• TEXT EXCERPT
+--

Game #15: Magocracy, by Scarybug (A. Joseph Rheaume)
Played On: 10/12/04 (6:45 PM to 7:30 PM, and 8:00 PM to 9:20 PM)
Unofficial Score: 10.0 (9.0 base with +1.0 skew)

     When the "readme" for a game begins with "...is not like most Interactive Fiction games," it kind of sends up a red flag. In the past, I might have thought "cool!" Now, I kind of think "uh oh." In the case of Magocracy, the former is more appropriate.

     I'm not sure what it is about this game that I liked so well, but taken as a whole, I found it a wonderful experience to play (even if I did get stuck down in the dungeon -- even that was fun). Maybe it's the writing, especially in the introduction. Maybe it's because I started playing Dungeons and Dragons with friends just a couple of months ago (yeah yeah, I guess I'm a big nerd), for the first time since a brief encounter with it over twenty years earlier. Maybe it's because the total flip-flop from black-on-white to white-on- black between the castle and the dungeon impressed me. Maybe it's because of the cool castle and dungeon layouts. Maybe it was just the right kind of game at the right time in my play list. It isn't even really a puzzle-based game, but using spells can be a puzzle in itself. It isn't a perfect game, either; it has its share of periodic typos.

+--

• GIVEN DATA
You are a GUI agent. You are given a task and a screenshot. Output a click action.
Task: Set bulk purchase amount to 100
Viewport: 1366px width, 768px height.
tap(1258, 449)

+--

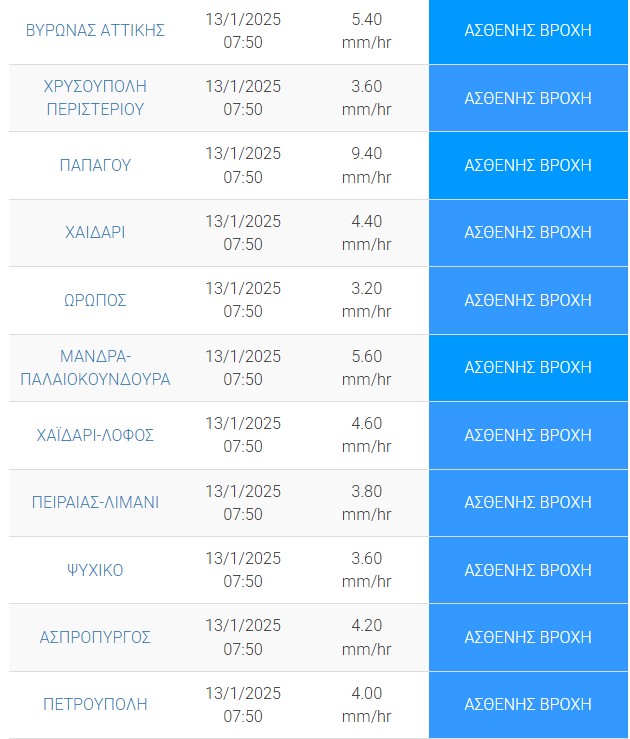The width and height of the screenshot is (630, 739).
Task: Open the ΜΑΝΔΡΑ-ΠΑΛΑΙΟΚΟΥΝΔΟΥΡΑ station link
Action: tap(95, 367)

+--

• WHAT YOU WILL DO
(1) What unofficial score does the Magocracy review give the game?
(2) Echo the stretch of the Magocracy review from "I'm not sure" through "of periodic typos.".
The rows aren't needed for any of this.

• EXERCISE SOLUTIONS
(1) 10.0, a 9.0 base with a +1.0 skew.

(2)
I'm not sure what it is about this game that I liked so well, but taken as a whole, I found it a wonderful experience to play (even if I did get stuck down in the dungeon -- even that was fun). Maybe it's the writing, especially in the introduction. Maybe it's because I started playing Dungeons and Dragons with friends just a couple of months ago (yeah yeah, I guess I'm a big nerd), for the first time since a brief encounter with it over twenty years earlier. Maybe it's because the total flip-flop from black-on-white to white-on- black between the castle and the dungeon impressed me. Maybe it's because of the cool castle and dungeon layouts. Maybe it was just the right kind of game at the right time in my play list. It isn't even really a puzzle-based game, but using spells can be a puzzle in itself. It isn't a perfect game, either; it has its share of periodic typos.